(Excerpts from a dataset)
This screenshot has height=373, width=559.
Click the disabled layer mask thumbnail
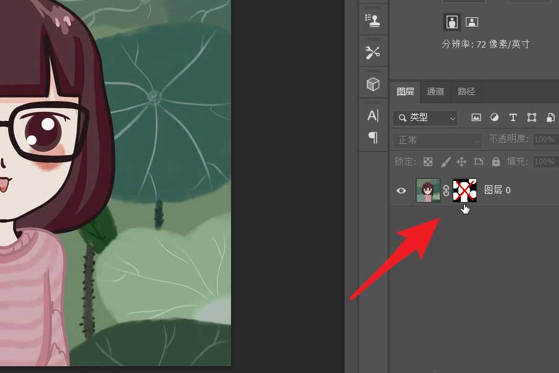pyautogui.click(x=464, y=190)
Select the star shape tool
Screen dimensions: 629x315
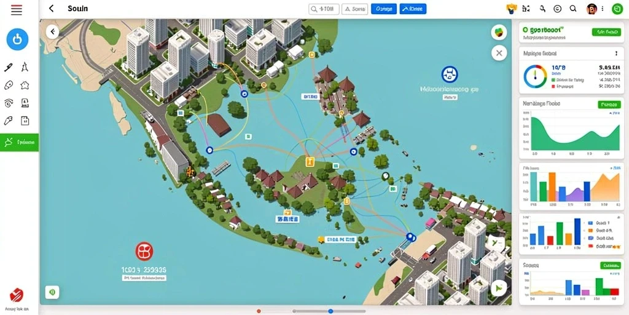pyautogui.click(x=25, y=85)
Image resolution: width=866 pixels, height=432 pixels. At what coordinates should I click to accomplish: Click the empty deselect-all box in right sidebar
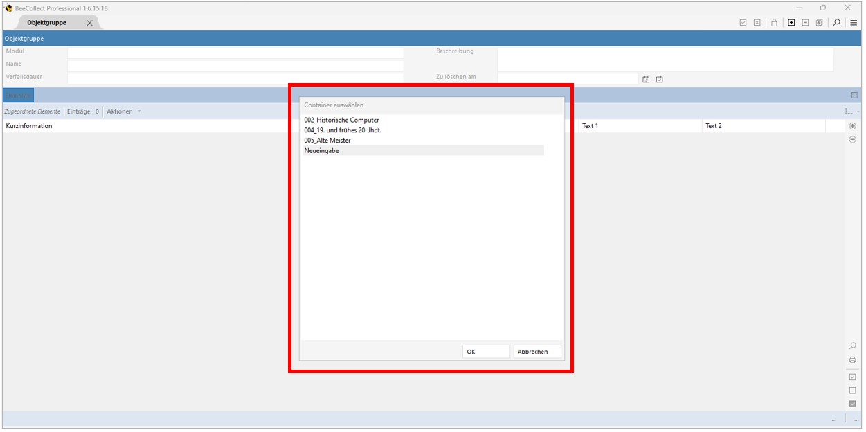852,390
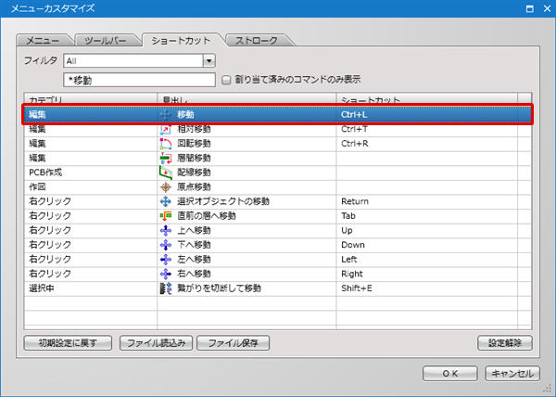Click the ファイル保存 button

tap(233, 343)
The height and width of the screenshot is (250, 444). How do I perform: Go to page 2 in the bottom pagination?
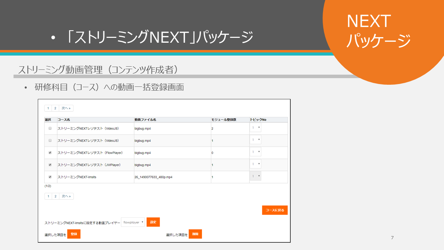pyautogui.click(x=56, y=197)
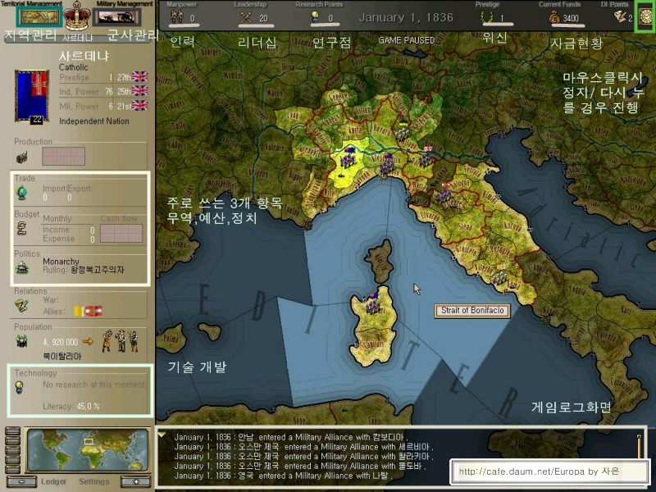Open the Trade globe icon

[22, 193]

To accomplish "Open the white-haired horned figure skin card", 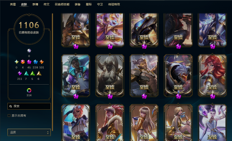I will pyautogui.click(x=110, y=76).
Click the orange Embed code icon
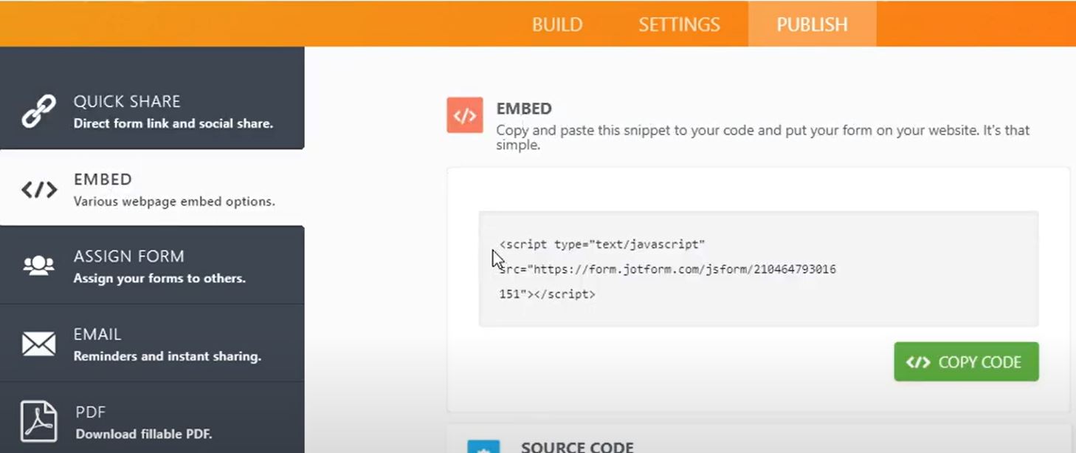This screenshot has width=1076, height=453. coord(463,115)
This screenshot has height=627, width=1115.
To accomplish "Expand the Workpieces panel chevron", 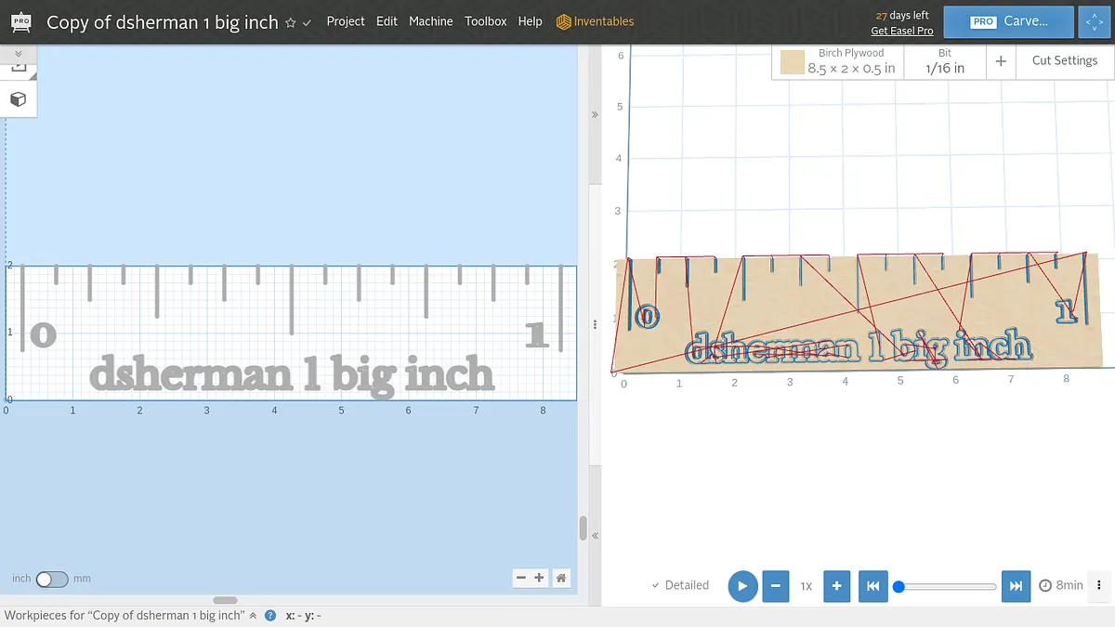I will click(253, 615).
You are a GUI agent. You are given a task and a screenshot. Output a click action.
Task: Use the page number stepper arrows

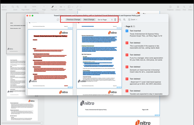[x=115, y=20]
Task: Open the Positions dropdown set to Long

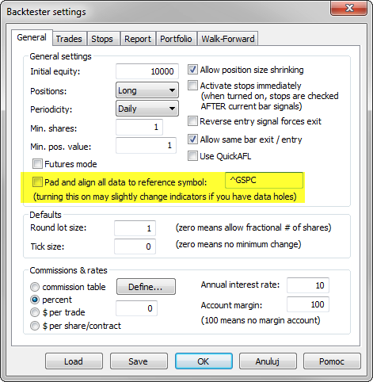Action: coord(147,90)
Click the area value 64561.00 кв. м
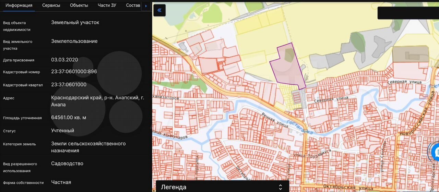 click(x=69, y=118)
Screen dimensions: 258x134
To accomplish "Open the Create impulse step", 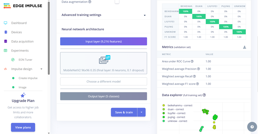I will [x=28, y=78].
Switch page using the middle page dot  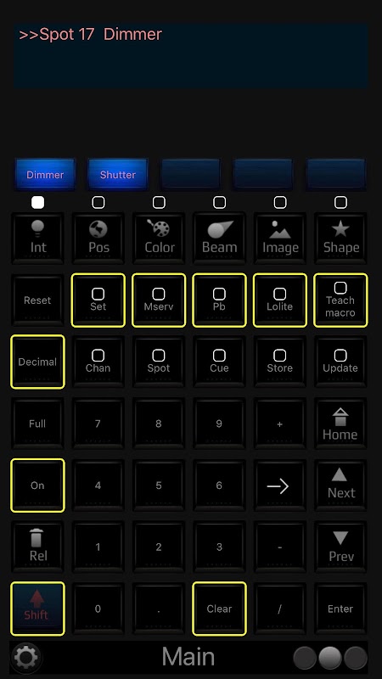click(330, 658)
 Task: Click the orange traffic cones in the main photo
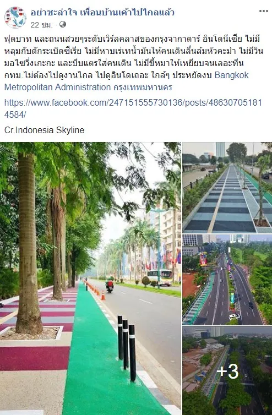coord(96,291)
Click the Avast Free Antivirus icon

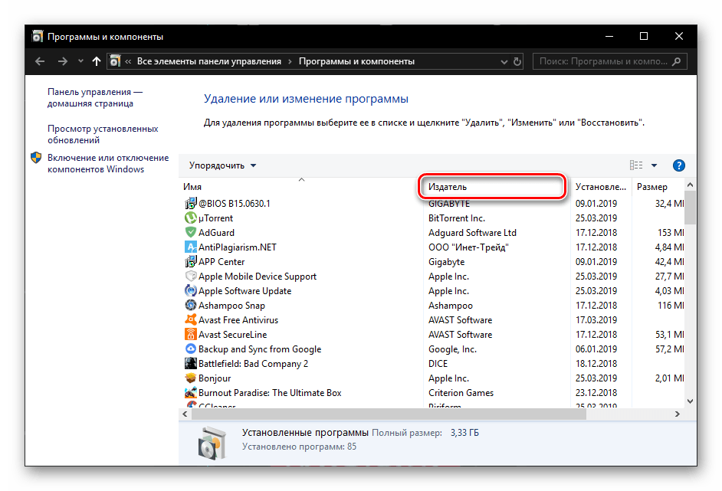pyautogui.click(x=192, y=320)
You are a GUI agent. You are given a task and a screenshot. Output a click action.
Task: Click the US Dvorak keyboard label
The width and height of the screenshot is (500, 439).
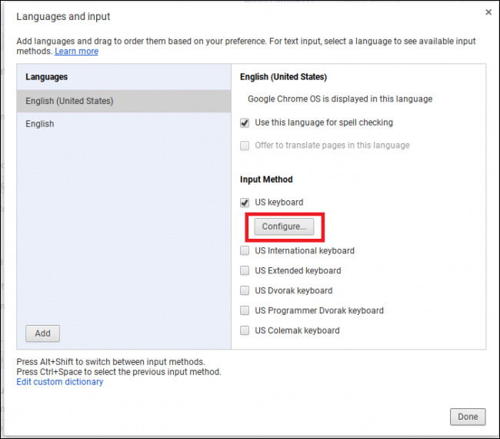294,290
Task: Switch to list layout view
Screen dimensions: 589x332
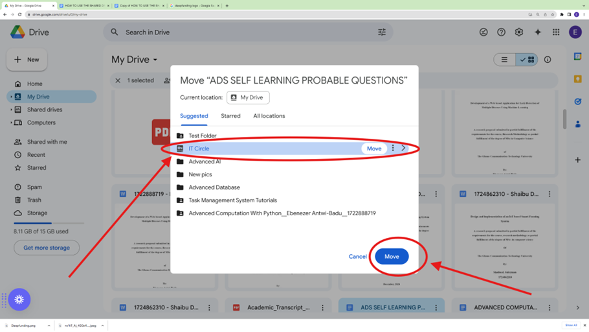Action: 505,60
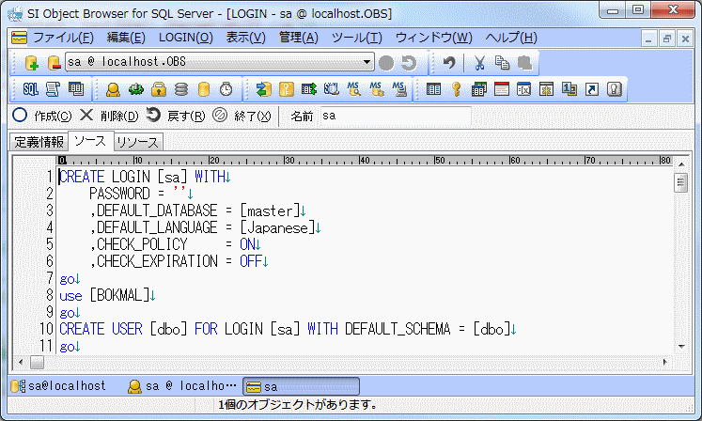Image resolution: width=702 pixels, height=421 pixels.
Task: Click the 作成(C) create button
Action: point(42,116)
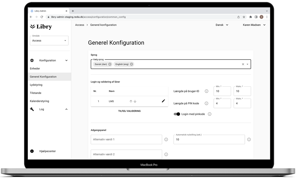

◆ Task brief
No pictures should appear in the answer, which is to be the lines from the line with "Task: Switch to list layout view" through the end of the records above, restated exactly.

◆ Response area
Task: Switch to list layout view
Screen dimensions: 589x332
Action: 505,60
Image resolution: width=702 pixels, height=421 pixels.
Task: Click the 作成(C) create button
Action: point(42,116)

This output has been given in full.